Available data –
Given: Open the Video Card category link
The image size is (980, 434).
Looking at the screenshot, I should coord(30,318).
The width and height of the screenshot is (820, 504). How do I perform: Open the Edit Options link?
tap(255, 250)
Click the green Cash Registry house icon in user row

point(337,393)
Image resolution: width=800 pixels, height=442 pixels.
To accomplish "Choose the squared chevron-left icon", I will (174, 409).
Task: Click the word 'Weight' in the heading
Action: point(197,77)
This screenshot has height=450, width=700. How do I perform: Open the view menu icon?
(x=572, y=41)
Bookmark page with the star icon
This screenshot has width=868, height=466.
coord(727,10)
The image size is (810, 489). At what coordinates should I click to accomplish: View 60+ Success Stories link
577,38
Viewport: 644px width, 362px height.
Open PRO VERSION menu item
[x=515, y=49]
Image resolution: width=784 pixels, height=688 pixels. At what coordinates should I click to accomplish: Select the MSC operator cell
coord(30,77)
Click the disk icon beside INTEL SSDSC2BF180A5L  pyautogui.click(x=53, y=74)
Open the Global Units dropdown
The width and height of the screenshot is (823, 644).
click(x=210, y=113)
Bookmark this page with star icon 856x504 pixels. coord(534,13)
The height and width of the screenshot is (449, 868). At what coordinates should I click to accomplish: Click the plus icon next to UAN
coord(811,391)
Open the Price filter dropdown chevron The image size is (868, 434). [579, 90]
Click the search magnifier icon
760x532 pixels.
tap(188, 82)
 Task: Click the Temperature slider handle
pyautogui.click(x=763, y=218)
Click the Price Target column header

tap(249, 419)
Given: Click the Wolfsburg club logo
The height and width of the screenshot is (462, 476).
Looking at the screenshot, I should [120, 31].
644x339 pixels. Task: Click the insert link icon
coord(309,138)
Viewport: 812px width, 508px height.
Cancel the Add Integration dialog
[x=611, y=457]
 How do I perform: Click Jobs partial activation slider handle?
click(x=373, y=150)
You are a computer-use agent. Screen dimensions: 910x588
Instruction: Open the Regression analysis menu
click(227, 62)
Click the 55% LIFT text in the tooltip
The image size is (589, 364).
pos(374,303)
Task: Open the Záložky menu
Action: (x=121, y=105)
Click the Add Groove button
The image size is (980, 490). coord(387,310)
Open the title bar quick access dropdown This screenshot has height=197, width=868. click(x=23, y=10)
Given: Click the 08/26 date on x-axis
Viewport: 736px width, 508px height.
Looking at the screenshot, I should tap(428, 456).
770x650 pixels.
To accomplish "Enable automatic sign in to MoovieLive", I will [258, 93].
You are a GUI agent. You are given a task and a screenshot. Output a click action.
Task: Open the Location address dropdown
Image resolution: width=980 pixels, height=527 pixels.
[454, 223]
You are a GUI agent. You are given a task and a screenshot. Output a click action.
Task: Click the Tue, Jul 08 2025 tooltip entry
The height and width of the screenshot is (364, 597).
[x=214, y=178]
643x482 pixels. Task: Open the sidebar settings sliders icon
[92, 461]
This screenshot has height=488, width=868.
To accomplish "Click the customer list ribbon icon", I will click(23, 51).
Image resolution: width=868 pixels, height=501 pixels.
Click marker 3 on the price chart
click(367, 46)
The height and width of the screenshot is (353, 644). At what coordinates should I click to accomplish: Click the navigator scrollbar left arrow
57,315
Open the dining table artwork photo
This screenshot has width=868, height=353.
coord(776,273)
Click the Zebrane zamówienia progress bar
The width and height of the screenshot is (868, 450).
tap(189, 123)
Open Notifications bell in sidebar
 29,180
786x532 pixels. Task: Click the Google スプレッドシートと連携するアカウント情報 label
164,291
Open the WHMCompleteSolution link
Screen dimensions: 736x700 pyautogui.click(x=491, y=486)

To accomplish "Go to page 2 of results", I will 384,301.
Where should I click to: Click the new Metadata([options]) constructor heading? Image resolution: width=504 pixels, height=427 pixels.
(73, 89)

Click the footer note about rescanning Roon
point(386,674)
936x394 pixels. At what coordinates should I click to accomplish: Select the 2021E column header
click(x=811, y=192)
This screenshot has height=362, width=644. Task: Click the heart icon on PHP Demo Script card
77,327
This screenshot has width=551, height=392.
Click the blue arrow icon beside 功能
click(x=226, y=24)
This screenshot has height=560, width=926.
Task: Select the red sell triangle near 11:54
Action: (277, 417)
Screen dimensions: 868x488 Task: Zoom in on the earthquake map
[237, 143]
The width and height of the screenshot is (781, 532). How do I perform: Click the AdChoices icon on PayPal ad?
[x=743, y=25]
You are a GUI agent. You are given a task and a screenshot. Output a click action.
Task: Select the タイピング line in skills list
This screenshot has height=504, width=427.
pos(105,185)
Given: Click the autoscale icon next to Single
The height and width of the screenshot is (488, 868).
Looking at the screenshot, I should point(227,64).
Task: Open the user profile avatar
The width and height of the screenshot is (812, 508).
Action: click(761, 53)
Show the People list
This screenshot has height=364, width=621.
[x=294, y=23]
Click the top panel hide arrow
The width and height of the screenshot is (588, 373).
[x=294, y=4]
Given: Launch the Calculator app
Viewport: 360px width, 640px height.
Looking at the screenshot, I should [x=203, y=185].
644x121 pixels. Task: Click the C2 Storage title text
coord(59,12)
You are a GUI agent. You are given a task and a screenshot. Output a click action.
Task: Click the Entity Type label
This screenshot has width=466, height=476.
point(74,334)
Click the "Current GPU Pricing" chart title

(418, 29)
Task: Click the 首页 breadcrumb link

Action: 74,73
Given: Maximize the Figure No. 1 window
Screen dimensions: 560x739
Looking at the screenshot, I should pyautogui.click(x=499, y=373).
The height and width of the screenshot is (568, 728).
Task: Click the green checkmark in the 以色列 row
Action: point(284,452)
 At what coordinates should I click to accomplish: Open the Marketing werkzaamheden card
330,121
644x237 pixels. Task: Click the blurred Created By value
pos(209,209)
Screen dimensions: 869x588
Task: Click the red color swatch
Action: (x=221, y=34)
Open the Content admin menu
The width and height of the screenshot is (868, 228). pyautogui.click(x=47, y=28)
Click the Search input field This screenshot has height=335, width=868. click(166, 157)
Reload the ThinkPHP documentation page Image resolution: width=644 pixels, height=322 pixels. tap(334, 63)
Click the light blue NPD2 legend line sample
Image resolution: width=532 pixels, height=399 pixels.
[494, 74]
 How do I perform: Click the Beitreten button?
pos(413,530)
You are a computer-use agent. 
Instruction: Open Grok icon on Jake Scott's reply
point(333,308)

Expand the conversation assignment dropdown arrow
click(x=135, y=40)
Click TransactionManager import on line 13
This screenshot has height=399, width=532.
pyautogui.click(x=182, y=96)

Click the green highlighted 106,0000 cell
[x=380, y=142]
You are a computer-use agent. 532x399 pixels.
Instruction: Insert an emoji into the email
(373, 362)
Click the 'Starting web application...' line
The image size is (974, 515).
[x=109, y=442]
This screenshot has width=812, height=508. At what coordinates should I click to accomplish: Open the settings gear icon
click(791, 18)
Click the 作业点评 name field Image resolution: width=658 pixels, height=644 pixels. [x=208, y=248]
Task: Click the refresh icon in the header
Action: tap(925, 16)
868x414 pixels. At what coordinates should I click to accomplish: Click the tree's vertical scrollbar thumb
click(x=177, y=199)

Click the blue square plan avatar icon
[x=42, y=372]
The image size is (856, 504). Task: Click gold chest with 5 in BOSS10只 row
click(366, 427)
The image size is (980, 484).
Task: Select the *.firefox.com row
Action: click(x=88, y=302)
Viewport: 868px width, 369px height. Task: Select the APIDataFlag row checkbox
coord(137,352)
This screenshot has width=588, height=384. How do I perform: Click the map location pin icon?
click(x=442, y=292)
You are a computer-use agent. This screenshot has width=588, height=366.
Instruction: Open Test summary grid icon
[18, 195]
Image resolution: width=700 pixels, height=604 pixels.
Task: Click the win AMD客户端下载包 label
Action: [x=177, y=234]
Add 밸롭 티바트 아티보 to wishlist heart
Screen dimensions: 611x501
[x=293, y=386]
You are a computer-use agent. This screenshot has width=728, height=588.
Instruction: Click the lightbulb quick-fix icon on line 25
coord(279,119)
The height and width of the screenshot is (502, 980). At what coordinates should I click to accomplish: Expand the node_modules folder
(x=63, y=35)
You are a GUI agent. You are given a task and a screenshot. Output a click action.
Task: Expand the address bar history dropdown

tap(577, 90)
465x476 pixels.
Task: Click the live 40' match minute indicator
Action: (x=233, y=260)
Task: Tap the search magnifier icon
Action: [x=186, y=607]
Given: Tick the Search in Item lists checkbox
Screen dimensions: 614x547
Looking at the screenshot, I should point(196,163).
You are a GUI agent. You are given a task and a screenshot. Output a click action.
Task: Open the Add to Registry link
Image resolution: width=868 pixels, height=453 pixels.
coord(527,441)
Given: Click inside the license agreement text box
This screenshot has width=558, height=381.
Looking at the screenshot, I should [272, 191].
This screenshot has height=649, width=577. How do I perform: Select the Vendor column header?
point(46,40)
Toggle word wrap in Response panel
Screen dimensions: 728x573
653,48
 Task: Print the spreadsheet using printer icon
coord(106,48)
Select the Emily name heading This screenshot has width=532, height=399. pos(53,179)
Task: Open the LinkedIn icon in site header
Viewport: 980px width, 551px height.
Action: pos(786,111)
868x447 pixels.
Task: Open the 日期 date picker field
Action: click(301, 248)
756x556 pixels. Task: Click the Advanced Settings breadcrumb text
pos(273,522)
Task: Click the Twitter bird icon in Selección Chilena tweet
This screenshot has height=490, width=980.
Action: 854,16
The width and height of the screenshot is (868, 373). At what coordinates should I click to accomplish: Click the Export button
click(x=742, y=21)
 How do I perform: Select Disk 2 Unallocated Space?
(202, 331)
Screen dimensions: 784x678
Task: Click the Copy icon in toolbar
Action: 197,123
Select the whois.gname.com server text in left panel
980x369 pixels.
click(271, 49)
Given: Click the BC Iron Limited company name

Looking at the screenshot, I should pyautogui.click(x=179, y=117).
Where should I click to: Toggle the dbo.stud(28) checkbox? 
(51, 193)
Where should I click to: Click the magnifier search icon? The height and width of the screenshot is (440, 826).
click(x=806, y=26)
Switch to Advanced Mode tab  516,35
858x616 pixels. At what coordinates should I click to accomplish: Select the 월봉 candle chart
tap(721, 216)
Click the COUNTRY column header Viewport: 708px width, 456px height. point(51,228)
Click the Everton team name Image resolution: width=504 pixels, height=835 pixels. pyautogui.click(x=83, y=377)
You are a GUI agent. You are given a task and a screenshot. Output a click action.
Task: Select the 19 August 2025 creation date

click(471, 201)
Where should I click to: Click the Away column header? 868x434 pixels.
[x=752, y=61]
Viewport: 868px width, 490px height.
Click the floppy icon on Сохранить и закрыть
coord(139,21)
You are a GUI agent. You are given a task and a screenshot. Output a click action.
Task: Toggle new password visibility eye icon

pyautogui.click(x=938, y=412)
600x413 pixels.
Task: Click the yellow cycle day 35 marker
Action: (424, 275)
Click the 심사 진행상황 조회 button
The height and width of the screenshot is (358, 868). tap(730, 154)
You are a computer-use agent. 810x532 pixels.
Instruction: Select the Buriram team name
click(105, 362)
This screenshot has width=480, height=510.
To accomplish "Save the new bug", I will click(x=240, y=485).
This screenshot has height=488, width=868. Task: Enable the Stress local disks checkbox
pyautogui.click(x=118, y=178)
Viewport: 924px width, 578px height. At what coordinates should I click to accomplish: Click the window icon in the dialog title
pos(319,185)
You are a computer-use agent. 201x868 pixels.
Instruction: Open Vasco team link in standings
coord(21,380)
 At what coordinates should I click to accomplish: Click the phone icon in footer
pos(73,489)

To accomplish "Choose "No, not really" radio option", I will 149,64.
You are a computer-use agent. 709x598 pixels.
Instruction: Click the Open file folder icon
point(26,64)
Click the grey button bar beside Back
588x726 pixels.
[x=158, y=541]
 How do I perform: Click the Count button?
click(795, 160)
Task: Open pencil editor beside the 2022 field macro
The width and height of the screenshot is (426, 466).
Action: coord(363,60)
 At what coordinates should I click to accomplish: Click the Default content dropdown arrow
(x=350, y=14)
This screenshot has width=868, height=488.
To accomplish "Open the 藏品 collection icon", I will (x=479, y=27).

Task requirements – Search the records for the word "tooltip" and return every line that holds it.

Written answer –
Click the 55% LIFT text in the tooltip
Task: Click the Tue, Jul 08 2025 tooltip entry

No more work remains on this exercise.